The hazard function H(t) — the prior probability of a changepoint at each step — is normally constant (e.g. 1/100). With UK event priors, it spikes around known events (e.g. 50× at COVID lockdown, March 2020) making the algorithm more sensitive in periods when a structural break was actually plausible.

## UK event calendar

10 events are encoded:

| Event | Date | Lines | Multiplier |
|-------|------|-------|-----------|
| Ogden −0.75% | Mar 2017 | Motor, Liability | 40× |
| Ogden −0.25% | Aug 2019 | Motor, Liability | 20× |
| COVID lockdown | Mar 2020 | Motor, Liability, Property | 50× |
| COVID recovery | Jun 2020 | Motor | 15× |
| Storm Ciara/Dennis | Feb 2020 | Property | 20× |
| Whiplash Reform | May 2021 | Motor | 40× |
| GIPP | Jan 2022 | Motor, Property | 30× |
| Storm Eunice | Feb 2022 | Property | 15× |
| Storm Babet | Oct 2023 | Property | 15× |
| Ogden +0.5% | Jul 2024 | Motor, Liability | 25× |

Multipliers cap at 0.5 (never force a break regardless of event).

## Design notes

**Why not use the `changepoint` package (Rust)?** It does not support exposure weighting or UK insurance priors.

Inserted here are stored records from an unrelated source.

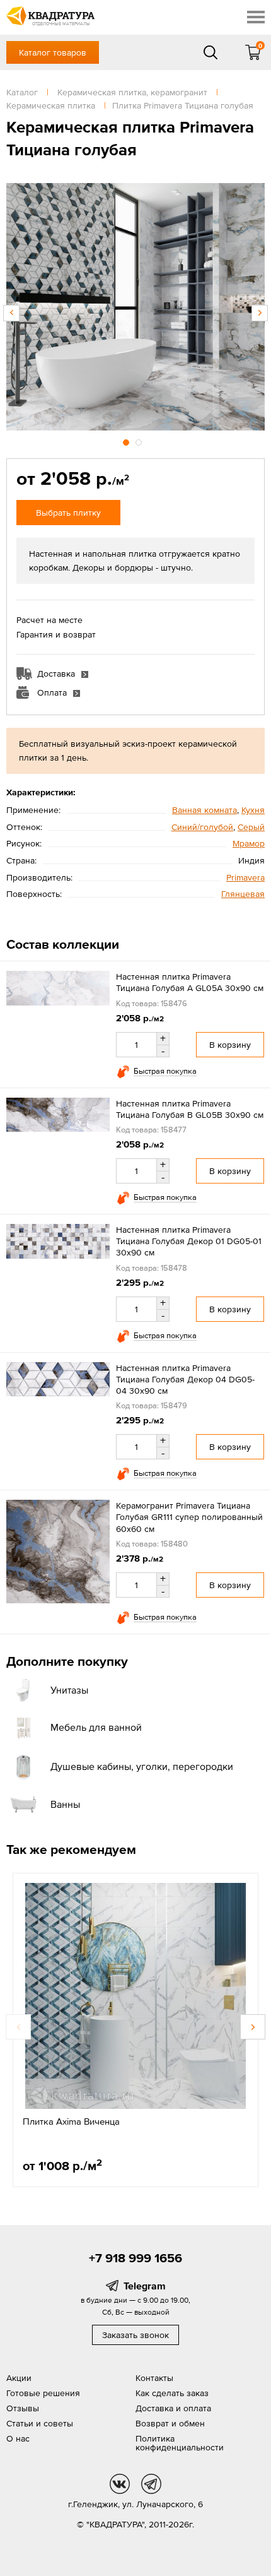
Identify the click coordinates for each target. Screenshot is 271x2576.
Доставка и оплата (173, 2408)
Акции (19, 2378)
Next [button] (259, 313)
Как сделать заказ (172, 2393)
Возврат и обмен (170, 2423)
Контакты (154, 2378)
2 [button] (140, 440)
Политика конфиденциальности (180, 2442)
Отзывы (22, 2408)
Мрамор (249, 843)
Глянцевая (243, 894)
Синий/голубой (202, 827)
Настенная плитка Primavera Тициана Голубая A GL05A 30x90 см (189, 982)
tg (151, 2484)
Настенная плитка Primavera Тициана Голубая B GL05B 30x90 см (189, 1109)
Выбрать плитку (68, 512)
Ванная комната (204, 810)
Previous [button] (11, 313)
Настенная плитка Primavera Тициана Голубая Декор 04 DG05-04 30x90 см (185, 1379)
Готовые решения (43, 2393)
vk (120, 2484)
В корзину (230, 1045)
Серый (251, 827)
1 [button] (127, 440)
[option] (135, 307)
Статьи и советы (39, 2423)
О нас (18, 2438)
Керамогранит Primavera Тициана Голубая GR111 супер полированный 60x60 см (189, 1516)
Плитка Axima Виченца (71, 2121)
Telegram (145, 2285)
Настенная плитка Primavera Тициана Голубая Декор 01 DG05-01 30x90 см (189, 1241)
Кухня (253, 810)
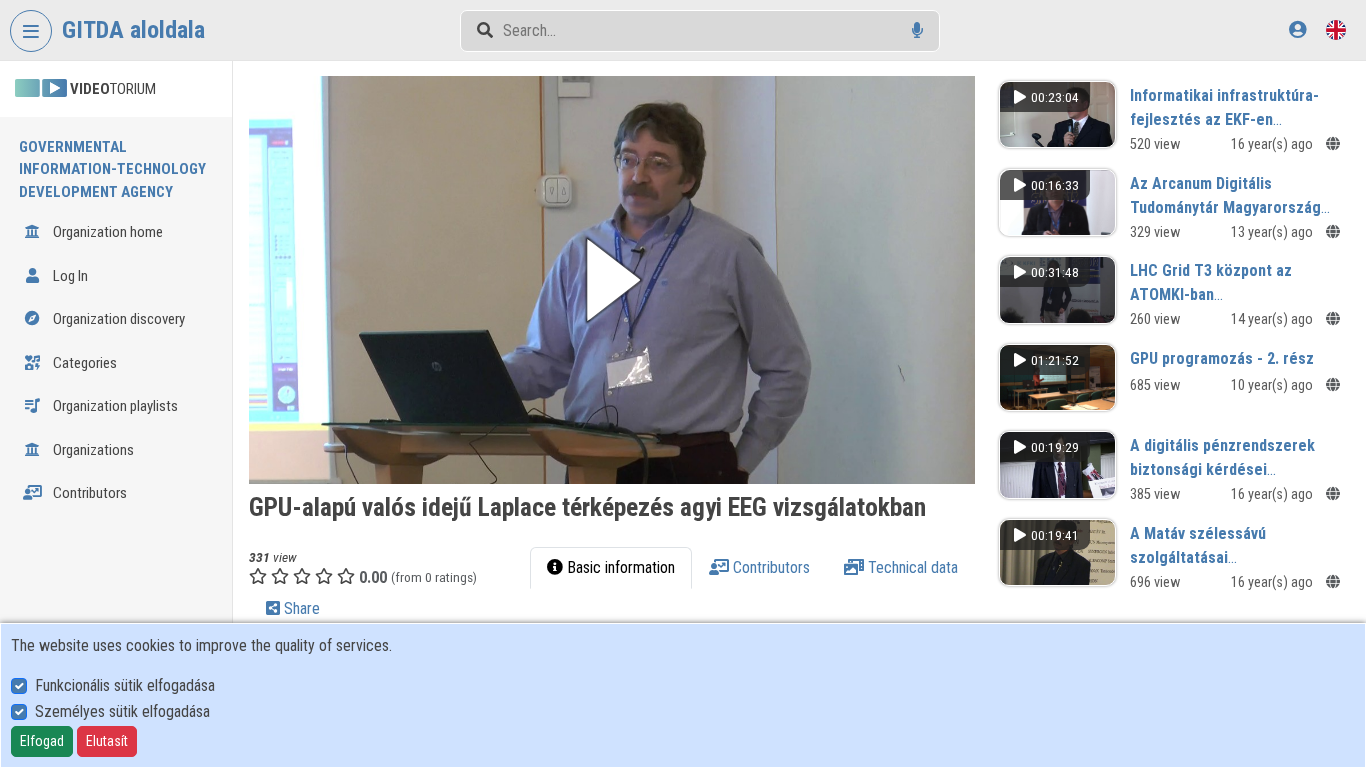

Building on top of it would mean we own none of the important parts.

**Why ruptures for PELT?** ruptures is actively maintained, has a clean API, and implements multiple cost models. We add the bootstrap CI layer on top — that is our contribution, not reimplementing PELT.

**Why Jinja2 for reports?** Same reason as insurance-bunching: the HTML template is readable by non-engineers, version-controllable, and produces clean output that works in email clients and SharePoint. No JavaScript, no external CSS.

**Why Normal-Gamma on log-severity?** Severity is log-normal to a good approximation. Working on log scale converts the problem to Gaussian, where the Normal-Gamma conjugate is exact. The alternative (NegBin-Gamma on rounded costs) is messier without being more correct.

## References

- Adams, R.P. & MacKay, D.J.C. (2007). Bayesian online changepoint detection. arXiv:0710.3742.
- Killick, R., Fearnhead, P. & Eckley, I.A. (2012). Optimal detection of changepoints with a linear computational cost. JASA 107(500):1590–1598.
- FCA PS21/5 (2021). General Insurance Pricing Practices.
- FCA PRIN 2A.9 (2023). Consumer Duty — Fair Value.